The bill in front of the Senate keeps morphing. I'm not sure what this makes the effective tax rate, but the language does keep changing and is different from what ultimately passed the House. That means any changes will have to be ironed out in conference, which might provide the industry one last chance to alter the carried interest language even further.

Here's what came out of the committee discussing the bill as was reported at The Hill:

The bill would prevent investment fund managers from paying taxes entirely at capital gains rates on investment management services income received as carried interest in an investment fund. To the extent that carried interest reflects a

return on invested capital, the bill would continue to tax carried interest at capital gain tax rates. However, to the extent that carried interest does not reflect a return on invested capital, this amendment would require investment fund managers to treat seventy-five percent (75%) of the remaining carried interest as ordinary income beginning on January 1, 2011. The amount that will be treated as ordinary income is reduced to fifty percent (50%) for carried interest that does not reflect a return on invested capital but which is attributable to the sale of assets which are held for 5 or more years. This amendment provides that the lower recharacterization percentage also applies to the gain or loss attributable to the underlying assets held for 5 or more years when a partnership interest is sold as well as to gain attributable to section 197 intangibles of a partnership whose principal activity is providing specific investment management services with respect to the assets of the partnership when the partnership interest has been held for 5 or more years. This amendment also provides that, on selling an interest in any publicly traded

partnership, a person who is not an investment service provider will be exempt from the rule that recharacterizes as ordinary income under Internal Revenue Code section 751(a) that portion of the gain or loss attributable to an investment services partnership interest. This proposal, as amended, is estimated to raise $13.905 billion over 10 years.

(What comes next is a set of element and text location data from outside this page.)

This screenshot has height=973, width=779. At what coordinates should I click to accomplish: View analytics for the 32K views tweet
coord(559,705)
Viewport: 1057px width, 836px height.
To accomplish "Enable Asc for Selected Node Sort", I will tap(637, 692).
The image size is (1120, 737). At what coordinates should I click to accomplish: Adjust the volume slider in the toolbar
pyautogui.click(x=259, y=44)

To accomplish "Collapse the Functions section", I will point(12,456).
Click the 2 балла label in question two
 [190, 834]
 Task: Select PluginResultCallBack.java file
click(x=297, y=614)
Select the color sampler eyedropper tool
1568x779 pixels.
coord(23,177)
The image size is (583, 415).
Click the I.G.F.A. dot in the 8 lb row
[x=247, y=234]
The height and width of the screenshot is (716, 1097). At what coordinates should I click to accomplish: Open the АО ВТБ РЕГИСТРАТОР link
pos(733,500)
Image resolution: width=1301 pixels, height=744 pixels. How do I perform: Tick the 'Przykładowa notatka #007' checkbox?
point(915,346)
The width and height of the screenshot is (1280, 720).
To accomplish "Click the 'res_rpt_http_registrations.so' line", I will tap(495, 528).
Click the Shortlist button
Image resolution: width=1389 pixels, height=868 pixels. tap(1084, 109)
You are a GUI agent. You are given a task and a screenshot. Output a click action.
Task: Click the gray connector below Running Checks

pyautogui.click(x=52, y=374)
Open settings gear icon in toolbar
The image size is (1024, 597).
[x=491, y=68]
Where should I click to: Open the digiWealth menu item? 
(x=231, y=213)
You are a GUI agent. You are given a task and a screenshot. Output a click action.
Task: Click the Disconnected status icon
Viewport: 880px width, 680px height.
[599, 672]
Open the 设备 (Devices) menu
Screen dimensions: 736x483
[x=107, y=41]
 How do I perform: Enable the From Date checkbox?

I'm not sure what that means, but the number quoted at the end is lower than the original revenue estimates of what the raise in carried interest taxes was supposed to achieve.

Here's Bloomberg Business Week's summation:

Baucus's new proposal would create a multitiered tax rate affecting some venture capital fund managers that declines the longer the funds are managed. Fund executives who manage a fund for one to five years would pay ordinary tax rates on 75 percent of their profit share, known as carried interest, and capital gains rates on the other 25 percent. For investments of more than five years, the rate would be a blend of 50 percent ordinary tax rates and 50 percent capital gains.

It also would exempt shareholders of Blackstone Group LP and other publicly traded buyout firms from facing higher taxes if they sell shares at a profit.

And here is how Reuters described the alterations:

The new investment fund managers's tax, called carried interest, would tax 75 percent of investment fund managers income at ordinary tax rates, with an exception for assets held at least 5 years, of which only 50 percent would be taxed at ordinary income rates, according to committee documents.

The new proposal also eases the tax's impact on the sale of partnership shares.

The original Senate bill's carried interest proposal would have taxed 65 percent of investment fund managers' earnings at higher normal income tax rates. Currently investment fund managers enjoy a lower 15 percent capital gains tax rate on their earnings from managing investors' money.

The new carried interest language brings the bill more in line with a bill passed by the House of Representatives, which called for 75 percent of earnings to be taxed at higher normal income tax rates.